Throughout my entire life, I’ve gotten strange looks when I tell people I’m Jewish. It’s not because to be Jewish was incredibly odd or out of the ordinary in Colorado. It’s because I don’t really look Jewish. I guess it must be because my Asian genes are a bit more apparent than my Jewish ones. But, I am genetically Jewish. My mother is Jewish and therefore, so am I. So, that means when March comes around, we don’t bust out the ham and the chocolate for Easter, we bust out the charoset and the matzo for Passover.
My favorite part of the traditional Seder has to be matzo ball soup. It’s basically chicken noodle soup minus the noodles and plus dumplings made from ground up matzo (the cracker-like bread traditional to the holiday) and egg. Coming to New York was a sort of revelation to me-every diner I’ve ever been to here has matzo ball soup on the menu, something that was a bit out of the ordinary for a girl from the west.
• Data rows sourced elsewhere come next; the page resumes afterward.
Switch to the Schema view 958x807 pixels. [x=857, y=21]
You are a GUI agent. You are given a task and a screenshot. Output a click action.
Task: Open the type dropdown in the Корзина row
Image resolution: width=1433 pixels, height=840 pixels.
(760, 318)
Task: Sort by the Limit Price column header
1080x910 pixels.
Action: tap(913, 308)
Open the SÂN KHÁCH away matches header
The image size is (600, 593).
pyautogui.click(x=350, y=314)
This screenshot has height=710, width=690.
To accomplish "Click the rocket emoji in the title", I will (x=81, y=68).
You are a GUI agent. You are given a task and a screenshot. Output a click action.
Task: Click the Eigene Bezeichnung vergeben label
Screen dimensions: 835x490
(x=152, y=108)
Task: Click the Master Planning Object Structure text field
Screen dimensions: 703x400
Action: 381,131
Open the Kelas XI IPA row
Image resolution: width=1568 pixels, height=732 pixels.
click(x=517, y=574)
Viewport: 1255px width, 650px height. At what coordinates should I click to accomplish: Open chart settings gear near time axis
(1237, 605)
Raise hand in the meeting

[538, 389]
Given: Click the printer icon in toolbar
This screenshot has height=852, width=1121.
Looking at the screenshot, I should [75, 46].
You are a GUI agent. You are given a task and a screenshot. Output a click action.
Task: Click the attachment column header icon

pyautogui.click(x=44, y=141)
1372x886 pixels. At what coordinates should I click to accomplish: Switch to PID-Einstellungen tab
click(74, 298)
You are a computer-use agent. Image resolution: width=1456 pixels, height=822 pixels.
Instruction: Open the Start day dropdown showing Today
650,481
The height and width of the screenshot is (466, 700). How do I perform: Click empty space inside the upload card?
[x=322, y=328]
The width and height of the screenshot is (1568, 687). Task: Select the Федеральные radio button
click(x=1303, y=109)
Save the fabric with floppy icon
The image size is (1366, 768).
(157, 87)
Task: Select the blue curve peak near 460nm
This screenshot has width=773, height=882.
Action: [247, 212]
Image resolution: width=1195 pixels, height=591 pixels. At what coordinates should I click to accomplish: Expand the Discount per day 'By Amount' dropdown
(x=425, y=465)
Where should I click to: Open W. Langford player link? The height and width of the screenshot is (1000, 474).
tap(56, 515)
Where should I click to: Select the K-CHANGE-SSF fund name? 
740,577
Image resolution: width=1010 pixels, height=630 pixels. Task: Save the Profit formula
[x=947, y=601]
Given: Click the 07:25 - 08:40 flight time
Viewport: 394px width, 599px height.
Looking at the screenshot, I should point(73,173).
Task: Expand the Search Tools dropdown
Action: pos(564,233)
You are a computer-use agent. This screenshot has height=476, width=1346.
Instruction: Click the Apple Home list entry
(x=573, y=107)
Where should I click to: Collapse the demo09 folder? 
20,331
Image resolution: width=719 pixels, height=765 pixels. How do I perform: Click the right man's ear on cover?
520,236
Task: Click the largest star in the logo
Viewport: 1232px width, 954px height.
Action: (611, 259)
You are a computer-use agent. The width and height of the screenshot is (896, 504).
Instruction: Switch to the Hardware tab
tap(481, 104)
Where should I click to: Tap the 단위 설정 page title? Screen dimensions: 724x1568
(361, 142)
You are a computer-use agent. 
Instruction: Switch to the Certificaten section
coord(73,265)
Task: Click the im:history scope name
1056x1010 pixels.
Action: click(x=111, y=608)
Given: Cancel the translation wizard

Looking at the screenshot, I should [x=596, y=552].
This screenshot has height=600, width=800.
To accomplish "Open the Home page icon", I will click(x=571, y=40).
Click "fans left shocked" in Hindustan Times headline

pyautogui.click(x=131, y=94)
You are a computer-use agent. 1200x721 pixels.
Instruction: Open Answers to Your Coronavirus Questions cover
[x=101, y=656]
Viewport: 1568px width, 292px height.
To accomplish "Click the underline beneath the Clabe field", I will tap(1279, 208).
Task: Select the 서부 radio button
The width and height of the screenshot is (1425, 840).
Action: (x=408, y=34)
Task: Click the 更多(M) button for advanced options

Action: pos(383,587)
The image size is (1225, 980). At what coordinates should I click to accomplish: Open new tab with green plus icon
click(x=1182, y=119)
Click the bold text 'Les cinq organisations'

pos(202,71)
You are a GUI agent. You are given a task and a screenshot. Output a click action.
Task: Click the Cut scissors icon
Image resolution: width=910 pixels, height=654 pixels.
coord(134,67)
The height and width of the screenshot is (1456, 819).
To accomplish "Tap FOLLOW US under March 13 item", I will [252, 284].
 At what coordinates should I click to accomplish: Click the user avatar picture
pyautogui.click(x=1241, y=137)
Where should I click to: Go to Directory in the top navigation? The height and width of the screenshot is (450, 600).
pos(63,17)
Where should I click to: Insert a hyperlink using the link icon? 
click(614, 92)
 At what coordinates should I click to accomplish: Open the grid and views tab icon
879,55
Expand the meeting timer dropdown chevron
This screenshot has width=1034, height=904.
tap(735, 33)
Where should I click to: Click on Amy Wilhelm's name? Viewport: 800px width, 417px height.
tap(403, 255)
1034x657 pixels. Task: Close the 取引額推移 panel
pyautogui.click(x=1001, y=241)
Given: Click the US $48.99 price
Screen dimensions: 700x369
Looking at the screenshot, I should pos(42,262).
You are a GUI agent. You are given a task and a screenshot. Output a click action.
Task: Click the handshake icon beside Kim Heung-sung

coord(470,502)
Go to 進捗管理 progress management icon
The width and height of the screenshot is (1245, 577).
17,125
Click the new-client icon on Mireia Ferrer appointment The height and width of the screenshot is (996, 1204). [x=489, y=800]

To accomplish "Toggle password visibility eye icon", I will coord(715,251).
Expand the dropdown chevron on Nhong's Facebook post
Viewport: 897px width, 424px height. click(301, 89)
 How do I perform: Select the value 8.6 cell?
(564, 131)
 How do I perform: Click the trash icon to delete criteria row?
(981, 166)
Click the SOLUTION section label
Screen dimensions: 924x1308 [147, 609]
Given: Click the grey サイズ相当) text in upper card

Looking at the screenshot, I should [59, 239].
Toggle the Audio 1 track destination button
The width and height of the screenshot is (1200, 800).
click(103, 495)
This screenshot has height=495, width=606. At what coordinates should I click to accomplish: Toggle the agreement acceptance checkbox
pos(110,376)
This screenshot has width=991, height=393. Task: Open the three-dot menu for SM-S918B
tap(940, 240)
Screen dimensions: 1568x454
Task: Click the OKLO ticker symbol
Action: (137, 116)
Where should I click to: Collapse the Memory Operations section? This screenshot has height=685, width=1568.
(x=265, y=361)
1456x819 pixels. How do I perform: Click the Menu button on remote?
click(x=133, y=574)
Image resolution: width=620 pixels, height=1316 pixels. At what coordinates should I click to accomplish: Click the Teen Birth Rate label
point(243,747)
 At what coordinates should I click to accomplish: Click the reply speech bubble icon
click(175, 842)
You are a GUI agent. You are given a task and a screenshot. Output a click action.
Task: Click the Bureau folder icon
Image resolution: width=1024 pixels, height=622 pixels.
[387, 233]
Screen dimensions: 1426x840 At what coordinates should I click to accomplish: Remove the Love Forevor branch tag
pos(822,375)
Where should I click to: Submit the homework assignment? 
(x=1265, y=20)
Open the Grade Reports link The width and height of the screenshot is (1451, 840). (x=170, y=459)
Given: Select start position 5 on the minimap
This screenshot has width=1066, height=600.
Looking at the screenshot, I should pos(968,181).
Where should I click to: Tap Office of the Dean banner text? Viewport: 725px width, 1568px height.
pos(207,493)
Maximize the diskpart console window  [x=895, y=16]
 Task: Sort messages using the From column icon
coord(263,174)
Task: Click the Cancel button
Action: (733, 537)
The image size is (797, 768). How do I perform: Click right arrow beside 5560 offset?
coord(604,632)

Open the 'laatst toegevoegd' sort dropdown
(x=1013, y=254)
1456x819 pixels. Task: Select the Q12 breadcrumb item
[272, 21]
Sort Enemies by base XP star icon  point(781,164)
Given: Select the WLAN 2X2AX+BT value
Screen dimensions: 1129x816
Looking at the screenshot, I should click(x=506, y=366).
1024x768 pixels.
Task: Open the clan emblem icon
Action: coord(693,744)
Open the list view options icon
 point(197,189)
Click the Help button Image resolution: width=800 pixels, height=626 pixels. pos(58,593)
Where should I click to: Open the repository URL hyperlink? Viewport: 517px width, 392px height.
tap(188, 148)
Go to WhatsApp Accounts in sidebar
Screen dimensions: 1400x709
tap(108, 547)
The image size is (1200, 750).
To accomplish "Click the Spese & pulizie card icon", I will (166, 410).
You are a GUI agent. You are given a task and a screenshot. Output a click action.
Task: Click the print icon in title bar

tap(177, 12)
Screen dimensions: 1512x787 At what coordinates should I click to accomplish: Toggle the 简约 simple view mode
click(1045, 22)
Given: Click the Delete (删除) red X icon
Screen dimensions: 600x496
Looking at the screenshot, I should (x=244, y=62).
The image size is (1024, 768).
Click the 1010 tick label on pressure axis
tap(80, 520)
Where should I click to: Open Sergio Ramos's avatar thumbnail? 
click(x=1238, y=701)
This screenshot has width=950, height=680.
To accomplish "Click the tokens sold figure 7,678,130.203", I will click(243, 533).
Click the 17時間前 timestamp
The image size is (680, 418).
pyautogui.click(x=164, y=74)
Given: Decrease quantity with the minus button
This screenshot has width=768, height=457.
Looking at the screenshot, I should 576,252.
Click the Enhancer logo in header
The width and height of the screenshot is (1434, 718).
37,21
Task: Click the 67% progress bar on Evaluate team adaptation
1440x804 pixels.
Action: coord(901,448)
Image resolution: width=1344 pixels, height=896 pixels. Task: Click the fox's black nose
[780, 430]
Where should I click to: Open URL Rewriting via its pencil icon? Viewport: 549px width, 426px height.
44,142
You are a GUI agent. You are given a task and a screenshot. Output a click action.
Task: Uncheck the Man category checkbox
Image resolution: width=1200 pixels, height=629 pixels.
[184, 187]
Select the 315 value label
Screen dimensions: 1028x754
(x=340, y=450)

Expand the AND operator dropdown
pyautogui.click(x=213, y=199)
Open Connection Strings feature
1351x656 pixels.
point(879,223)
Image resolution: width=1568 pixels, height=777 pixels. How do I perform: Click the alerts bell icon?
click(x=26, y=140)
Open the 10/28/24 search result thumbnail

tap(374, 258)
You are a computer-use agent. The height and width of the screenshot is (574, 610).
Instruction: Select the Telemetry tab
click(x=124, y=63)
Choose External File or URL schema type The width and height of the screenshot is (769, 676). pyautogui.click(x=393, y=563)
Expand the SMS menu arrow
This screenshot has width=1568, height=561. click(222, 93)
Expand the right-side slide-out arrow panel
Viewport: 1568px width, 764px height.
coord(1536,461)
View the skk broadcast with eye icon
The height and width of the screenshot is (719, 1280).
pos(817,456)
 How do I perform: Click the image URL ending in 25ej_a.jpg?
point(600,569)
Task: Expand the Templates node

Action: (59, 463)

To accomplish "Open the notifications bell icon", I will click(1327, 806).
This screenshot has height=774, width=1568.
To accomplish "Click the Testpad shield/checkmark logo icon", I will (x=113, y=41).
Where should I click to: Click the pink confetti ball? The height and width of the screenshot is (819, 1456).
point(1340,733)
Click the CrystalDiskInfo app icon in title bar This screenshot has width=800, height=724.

I should have known that my favorite store in the world-Westside Market-would of course have matzo ball soup. I have yet to be disappointed in the goods at the market so when I was wandering around after getting back from spring break and getting pretty hungry, I decided to explore the shelves of Westside to find something delicious for dinner. It was rather cold and I had spent the entire day on a stuffy plane, so a good cup of soup was just what I needed. I spied some matzo ball soup and my mind was made up. The soup was chock full of chicken, vegetables, and best of all, gigantic matzo balls somewhere between the size of a baseball and a golf ball. It made for a wonderful first meal back and a good way to start the end of the semester.